◆ **WORK ITEM**:
Up to and including the line that contains "Click Website Redesign", reproduce every line exactly, beginning with the first line below.

◆ **SUPPLIED ENTRIES**:
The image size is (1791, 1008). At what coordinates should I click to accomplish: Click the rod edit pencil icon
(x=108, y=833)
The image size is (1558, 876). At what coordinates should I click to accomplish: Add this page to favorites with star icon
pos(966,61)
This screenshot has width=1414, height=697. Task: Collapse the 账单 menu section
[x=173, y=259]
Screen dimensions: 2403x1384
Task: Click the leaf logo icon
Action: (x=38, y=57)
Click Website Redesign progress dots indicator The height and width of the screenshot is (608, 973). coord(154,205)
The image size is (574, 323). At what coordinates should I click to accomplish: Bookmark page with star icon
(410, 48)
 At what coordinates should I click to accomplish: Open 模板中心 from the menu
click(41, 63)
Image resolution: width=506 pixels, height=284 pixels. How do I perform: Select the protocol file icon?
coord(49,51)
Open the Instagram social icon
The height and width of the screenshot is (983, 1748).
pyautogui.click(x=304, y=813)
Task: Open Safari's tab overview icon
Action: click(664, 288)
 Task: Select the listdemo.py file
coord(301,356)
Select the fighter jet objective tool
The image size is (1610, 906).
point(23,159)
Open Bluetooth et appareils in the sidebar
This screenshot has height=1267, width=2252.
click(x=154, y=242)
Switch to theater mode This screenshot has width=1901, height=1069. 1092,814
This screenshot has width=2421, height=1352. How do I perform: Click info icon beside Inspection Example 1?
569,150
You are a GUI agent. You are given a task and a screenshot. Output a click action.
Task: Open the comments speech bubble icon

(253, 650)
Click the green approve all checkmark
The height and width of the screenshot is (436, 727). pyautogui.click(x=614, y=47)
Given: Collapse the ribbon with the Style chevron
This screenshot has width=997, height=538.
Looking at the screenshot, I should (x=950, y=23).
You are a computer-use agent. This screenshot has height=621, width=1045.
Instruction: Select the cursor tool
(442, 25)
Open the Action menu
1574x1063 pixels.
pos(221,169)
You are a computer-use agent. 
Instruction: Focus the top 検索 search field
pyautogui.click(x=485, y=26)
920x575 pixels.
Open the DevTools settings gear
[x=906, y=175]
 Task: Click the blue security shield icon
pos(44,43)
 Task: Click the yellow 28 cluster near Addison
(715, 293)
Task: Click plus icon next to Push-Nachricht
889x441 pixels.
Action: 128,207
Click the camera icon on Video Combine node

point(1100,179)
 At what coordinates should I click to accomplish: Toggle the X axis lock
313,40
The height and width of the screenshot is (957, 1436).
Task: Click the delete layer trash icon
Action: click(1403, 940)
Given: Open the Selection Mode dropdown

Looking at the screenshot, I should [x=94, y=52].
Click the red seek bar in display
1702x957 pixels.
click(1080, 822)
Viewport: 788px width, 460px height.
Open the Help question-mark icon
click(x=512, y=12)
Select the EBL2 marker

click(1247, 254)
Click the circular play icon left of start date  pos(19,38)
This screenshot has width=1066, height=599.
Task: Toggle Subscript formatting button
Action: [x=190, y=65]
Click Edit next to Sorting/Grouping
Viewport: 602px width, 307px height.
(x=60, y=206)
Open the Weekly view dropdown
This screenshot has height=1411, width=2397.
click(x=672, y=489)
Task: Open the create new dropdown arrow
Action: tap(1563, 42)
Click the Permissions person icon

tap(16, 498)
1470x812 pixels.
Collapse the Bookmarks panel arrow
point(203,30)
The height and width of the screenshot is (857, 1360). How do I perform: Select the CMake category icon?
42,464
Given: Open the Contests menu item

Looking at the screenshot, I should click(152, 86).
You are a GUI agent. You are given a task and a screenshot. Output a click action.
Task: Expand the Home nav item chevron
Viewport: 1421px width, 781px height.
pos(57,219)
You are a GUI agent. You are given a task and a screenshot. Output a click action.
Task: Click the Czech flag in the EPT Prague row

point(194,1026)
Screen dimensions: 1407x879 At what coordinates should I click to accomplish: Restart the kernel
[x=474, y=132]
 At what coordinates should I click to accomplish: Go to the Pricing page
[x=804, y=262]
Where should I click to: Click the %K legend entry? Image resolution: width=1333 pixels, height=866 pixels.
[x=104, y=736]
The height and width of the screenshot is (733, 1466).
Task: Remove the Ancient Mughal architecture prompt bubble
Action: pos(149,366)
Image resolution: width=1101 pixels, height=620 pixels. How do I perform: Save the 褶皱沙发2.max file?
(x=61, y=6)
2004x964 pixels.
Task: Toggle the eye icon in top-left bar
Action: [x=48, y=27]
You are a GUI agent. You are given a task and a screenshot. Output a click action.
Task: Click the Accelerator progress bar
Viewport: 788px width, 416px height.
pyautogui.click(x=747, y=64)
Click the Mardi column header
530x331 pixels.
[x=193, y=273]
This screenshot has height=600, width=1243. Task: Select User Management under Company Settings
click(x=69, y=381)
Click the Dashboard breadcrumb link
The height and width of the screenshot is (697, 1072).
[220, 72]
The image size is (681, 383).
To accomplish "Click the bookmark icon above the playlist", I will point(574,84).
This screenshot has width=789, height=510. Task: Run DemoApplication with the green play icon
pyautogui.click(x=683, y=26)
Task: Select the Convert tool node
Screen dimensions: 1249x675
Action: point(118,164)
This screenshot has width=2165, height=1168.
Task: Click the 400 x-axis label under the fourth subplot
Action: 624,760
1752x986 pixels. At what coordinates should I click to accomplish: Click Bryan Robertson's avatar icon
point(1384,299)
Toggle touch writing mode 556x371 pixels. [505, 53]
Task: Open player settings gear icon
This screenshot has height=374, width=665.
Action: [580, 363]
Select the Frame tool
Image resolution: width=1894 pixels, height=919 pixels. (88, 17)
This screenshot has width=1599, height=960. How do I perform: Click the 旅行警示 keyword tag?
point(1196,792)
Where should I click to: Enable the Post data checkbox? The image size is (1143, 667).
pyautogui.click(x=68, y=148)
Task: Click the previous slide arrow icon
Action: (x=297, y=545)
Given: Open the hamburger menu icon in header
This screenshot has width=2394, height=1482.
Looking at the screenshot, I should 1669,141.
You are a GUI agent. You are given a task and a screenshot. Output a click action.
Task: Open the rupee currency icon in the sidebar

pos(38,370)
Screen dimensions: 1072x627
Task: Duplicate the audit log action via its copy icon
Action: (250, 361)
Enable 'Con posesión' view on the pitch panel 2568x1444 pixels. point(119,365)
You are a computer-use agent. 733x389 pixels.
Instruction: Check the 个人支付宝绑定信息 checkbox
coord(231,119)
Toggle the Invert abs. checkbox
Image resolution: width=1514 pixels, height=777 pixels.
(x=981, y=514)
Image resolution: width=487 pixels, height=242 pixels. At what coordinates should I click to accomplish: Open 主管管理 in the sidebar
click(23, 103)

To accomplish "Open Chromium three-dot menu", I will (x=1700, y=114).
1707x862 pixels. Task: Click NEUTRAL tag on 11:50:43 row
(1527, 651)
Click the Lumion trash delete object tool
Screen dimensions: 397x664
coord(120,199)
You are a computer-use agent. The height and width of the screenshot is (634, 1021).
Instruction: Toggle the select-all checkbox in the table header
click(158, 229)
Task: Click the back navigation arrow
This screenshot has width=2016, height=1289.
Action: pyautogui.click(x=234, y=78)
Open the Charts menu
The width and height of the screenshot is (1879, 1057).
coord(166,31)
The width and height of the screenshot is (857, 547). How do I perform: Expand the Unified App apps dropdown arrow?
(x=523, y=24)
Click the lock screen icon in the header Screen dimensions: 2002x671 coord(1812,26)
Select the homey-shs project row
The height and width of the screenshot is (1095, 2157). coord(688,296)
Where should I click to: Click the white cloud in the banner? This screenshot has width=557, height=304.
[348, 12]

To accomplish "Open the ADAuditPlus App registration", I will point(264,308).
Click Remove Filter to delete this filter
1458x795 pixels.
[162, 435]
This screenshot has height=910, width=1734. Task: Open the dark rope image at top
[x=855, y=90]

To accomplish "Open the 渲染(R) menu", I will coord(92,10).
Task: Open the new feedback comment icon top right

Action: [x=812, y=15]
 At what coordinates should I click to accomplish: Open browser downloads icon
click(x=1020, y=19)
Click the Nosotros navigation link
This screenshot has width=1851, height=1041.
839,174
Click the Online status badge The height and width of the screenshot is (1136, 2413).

◆ **SOLUTION TO THE EXERCISE**:
The image size is (1791, 1008). At what coordinates should I click to accomplish: Click the rod edit pencil icon
(x=108, y=833)
The image size is (1558, 876). At what coordinates should I click to accomplish: Add this page to favorites with star icon
pos(966,61)
This screenshot has width=1414, height=697. Task: Collapse the 账单 menu section
[x=173, y=259]
Screen dimensions: 2403x1384
Task: Click the leaf logo icon
Action: (x=38, y=57)
Click Website Redesign progress dots indicator The height and width of the screenshot is (608, 973). coord(154,205)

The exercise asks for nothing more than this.